Perfect Way: The Miles Davis Anthology: The Warner Bros. Years

Warner Jazz

2010

The composer John Cage related a funny story about an encounter with trumpeter Miles Davis. It happened at a US airport sometime in the mid 1980s. Cage was travelling with the choreographer Merce Cunningham, and the two were waiting in the same holding pen as Davis and his party. Someone pointed Cage and Cunningham out to Davis—then around 60 but dressed like a teenager trying to attract attention on a Saturday night—who came over and, addressing Cunningham, rasped, "Are you John Cage?"

Cage, intuiting that Davis had deliberately made the "mistake" to insult both Cunningham and himself, replied, "How old are you actually?"

As put-downs go, Cage's riposte scores at least an eight—but it also touches on a wider issue....

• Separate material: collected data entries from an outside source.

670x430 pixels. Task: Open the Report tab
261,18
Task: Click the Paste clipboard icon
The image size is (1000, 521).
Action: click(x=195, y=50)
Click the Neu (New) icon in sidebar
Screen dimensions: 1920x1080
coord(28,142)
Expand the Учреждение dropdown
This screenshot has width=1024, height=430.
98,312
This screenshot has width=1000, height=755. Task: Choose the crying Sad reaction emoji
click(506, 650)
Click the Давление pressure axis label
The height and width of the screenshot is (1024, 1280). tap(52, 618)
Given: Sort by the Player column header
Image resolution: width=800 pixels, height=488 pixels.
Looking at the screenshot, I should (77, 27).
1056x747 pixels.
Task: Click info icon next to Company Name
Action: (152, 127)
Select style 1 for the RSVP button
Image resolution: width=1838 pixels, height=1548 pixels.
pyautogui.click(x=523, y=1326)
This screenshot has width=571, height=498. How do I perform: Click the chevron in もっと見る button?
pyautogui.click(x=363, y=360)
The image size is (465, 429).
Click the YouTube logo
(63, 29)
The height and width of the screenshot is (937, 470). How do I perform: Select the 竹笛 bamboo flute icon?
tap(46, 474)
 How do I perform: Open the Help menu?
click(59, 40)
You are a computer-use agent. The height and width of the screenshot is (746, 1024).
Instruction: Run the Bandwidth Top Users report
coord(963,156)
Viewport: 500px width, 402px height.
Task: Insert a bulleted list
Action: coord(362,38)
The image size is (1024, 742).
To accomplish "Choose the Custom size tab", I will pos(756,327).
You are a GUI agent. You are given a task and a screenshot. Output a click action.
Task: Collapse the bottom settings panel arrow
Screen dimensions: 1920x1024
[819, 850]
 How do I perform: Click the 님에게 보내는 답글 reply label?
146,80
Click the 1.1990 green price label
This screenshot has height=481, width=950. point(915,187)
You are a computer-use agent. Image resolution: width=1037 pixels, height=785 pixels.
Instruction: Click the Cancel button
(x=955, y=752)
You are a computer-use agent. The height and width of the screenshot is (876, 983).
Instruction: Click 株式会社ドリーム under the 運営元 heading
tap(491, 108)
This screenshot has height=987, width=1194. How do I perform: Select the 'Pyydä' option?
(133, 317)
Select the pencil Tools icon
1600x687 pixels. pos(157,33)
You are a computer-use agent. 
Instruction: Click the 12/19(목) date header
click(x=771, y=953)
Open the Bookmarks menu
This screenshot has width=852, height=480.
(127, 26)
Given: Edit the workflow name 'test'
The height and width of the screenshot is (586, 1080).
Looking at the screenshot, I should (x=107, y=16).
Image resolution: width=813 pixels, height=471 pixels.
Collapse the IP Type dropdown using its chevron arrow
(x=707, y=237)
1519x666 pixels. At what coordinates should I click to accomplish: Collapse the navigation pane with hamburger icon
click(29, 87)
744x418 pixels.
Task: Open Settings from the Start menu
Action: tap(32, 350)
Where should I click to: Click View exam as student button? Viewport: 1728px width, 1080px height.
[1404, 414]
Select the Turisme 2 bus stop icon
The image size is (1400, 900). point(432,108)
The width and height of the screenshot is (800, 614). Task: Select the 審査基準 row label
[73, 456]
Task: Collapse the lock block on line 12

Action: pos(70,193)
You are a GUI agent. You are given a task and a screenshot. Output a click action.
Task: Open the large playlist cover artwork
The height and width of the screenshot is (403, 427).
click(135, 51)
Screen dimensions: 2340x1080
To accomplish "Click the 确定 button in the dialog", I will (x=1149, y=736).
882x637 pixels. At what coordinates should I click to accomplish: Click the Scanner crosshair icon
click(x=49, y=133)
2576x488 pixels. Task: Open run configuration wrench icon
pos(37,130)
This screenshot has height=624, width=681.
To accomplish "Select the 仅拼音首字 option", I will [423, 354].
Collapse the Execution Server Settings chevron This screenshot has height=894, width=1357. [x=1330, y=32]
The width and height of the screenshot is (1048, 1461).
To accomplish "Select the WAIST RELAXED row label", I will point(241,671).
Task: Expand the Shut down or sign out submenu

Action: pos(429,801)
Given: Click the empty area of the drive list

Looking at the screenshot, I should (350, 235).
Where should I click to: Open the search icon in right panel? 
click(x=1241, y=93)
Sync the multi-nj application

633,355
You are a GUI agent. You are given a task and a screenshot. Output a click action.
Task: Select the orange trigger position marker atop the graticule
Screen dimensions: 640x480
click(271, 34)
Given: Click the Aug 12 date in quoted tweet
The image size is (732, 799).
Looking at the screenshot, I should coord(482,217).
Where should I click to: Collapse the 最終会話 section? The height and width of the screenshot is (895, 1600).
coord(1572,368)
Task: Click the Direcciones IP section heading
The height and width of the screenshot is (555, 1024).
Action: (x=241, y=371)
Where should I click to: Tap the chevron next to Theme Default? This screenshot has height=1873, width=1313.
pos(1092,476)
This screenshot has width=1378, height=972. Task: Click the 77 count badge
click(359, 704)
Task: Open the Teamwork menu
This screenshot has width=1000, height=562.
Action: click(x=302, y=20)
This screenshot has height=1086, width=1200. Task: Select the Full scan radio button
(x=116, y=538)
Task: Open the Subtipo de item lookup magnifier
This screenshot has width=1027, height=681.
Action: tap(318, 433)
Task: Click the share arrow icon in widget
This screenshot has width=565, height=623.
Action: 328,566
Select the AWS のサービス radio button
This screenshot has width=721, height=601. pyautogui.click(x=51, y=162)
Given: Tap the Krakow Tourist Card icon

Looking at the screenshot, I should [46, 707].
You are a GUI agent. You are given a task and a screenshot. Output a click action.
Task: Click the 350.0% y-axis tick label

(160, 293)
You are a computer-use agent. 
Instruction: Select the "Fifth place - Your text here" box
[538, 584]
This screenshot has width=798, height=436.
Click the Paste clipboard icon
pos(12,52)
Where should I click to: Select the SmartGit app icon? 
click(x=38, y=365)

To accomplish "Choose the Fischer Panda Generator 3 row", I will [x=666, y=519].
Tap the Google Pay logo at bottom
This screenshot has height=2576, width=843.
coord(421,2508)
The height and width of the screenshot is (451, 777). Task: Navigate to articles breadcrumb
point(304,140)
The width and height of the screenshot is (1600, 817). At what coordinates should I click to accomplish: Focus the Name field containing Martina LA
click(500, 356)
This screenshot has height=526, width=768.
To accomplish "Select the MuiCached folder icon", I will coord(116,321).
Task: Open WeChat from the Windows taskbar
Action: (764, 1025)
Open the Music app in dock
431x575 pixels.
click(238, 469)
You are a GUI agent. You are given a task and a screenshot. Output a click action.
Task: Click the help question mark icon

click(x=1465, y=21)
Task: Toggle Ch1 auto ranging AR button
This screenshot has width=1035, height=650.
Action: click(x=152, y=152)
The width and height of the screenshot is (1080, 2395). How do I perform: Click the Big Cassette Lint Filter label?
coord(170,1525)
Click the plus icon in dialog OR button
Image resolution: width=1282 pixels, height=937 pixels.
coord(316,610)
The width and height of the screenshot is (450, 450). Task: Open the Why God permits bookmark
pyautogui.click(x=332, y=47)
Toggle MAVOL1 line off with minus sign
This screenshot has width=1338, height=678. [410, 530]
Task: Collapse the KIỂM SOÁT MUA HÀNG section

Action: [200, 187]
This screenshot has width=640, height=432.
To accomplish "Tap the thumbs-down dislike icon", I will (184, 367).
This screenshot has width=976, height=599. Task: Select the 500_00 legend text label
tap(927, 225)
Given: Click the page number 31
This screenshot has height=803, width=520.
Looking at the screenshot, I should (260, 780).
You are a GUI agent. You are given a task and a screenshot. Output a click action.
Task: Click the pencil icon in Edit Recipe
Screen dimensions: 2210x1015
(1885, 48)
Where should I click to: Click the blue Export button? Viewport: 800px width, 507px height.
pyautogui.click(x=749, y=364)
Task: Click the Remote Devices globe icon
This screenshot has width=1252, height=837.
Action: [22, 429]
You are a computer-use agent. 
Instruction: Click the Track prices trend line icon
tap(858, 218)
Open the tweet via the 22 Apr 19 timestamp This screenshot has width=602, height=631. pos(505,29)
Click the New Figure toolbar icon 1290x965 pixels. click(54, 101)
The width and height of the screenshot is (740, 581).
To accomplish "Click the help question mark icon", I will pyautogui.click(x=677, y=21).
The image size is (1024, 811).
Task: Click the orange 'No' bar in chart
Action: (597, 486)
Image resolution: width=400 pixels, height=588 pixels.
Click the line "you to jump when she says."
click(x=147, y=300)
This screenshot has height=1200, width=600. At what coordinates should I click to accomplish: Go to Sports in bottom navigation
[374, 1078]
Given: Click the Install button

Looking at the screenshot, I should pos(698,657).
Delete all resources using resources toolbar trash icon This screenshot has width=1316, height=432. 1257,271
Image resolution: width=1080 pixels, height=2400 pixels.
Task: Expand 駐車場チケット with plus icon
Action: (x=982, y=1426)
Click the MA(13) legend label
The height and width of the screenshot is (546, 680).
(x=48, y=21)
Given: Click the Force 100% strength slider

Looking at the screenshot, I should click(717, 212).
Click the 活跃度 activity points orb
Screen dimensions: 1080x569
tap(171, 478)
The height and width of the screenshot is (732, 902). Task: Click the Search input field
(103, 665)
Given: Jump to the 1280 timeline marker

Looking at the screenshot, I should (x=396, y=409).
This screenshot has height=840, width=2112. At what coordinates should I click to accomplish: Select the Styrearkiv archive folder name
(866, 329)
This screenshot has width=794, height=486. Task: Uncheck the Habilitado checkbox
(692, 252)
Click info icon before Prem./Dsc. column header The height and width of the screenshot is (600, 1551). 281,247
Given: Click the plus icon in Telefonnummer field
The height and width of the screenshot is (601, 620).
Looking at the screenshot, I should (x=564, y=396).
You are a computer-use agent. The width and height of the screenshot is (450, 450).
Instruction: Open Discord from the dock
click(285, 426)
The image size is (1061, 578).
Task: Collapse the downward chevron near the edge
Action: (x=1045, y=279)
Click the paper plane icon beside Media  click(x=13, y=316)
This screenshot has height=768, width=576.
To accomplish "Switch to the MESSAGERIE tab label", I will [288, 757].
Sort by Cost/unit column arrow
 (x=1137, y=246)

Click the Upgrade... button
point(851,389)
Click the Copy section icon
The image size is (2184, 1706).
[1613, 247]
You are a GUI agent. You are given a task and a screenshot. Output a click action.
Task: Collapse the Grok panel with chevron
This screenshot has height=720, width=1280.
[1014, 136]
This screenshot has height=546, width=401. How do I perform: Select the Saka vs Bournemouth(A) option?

Did Davis really believe, as he always maintained, that his post-Columbia recordings—he left his label of 30 years for Warners in 1985—were as musically innovative as his work in the 1960s and 1970s? If so, could he hear something that no-one other than his most obsessive fans could hear? Or was his embrace of bassist, arranger and producer Marcus Miller's bland fusion-funk, with which he launched his post-Columbia career, simply a cynical and ill-judged attempt to be "down with the kids," a case of late-onset midlife crisis? Whatever the answer, Miller's work, by all objective standards, was for its time conservative rather than adventurous, ploughing a worn-thin funk furrow that had already been radically reinvented in the South Bronx (it was very different then) by Afrika Bambaataa and the Tommy Boy, Celluloid and Clappers crews. With Miller at his side, Davis wasn't ahead of the wave, as he always longed to be, but behind it.

Perfect Way, a 2-CD compilation that includes, along with five previously unreleased tracks—of which more in a moment—some of Davis' "best" work with Miller, is unlikely to create any new converts to their joint oeuvre. The tracks from Tutu (1986) and Amandla (1989), both produced by Miller with Tommy LiPuma, have not been improved by the passage of time; indeed, they sound even more pedestrian in 2010 than they did two decades years ago, their rhythms leaden, their arrangements the sound of non-surprise, and Davis' solos, too much of the time, noodling and inconsequential. His Warners recordings with either Michel Legrand or Quincy Jones at the helm were, and remain, more satisfying, but Legrand's Dingo and Jones' Miles Davis & Quincy Jones Live At Montreux, both cherry picked here, were retro affairs, and neither came near the greatness of the era they were revisiting.

Five other tracks have until now remained unreleased, and with good reason. "Rubber Band" and "Digg That," plodding fusion-funk both of them, are from 1985 and 1987 sessions, respectively, with bands featuring either Adam Holzman or Jeff Lorber at the synths. Davis sounds a little more engaged on "Portia," "Carnival Time" and "Human Nature," which were recorded live in Nice, France in July 1986 with a band including guitarist Robben Ford, Holzman and Robert Irving III on keyboards, and Davis' nephew Vincent Wilburn Jr. on drums. Davis plays a pretty, muted solo on the ballad "Human Nature," but the vibe is shredded by Ford's subsequent rock-out solo.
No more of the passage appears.